Most importantly, nowhere in the passage does it state that only the Western church boards get to send missionaries abroad or even that the majority of single women missionaries have been sent abroad by the Western church boards. If we take the answer choice (A) to be true, then a scenario in which a Western church board that sends 2 single women missionaries abroad (with other Western church boards sending 1 or zero) while women’s foreign mission societies send 500 single women missionaries abroad would in no way undermine the author’s analysis that the fundraising done by the women’s groups is what caused more single women to do their mission work abroad.
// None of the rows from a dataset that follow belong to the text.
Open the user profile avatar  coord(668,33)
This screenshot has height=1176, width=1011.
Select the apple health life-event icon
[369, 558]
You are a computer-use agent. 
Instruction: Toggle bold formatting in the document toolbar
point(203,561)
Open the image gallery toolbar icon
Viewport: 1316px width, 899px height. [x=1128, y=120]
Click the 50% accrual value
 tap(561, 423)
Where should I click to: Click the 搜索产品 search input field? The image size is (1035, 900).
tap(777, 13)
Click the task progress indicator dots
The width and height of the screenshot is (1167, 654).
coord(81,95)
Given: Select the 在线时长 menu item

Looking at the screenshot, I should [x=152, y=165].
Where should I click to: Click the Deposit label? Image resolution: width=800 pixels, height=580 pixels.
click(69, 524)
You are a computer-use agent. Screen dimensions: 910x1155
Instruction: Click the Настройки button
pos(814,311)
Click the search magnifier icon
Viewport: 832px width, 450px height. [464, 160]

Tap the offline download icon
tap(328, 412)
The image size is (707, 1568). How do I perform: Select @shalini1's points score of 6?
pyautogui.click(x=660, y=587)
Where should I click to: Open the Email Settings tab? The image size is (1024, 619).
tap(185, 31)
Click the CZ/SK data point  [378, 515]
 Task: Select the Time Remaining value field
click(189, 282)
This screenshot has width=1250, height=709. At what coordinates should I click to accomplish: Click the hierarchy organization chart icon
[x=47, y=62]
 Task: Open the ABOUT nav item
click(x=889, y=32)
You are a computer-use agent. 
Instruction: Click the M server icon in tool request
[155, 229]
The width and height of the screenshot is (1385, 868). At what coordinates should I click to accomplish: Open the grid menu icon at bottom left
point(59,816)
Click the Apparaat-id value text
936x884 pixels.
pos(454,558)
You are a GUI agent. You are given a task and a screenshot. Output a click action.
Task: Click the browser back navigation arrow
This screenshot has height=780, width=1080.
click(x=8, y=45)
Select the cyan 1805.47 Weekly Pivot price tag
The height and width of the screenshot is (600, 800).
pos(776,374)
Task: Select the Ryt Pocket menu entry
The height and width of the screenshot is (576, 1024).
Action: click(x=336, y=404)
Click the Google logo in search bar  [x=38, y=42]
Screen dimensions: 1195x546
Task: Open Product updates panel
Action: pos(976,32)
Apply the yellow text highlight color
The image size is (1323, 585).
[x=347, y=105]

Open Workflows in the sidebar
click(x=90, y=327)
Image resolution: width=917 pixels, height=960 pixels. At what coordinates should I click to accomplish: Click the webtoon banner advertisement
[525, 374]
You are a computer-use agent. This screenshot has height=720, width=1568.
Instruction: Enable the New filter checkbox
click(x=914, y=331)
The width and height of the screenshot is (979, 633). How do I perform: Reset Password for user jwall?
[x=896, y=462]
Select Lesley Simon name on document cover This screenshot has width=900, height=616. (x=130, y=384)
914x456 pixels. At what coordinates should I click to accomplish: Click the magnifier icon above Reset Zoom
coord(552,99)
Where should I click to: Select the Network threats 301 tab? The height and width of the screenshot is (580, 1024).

The wrong answer (E) seemed like it would do more to weaken the explanation that more single women missionaries went to China because of the fundraising done by the women’s foreign mission societies. It does however require equating the term “women’s foreign mission societies” with “foreign mission boards”. The fact that not a single member of the women’s foreign mission societies/boards was the beneficiary of her own fundraising work seems to suggest the fundraising done by these societies/boards did not end up sending many single women missionaries abroad after all.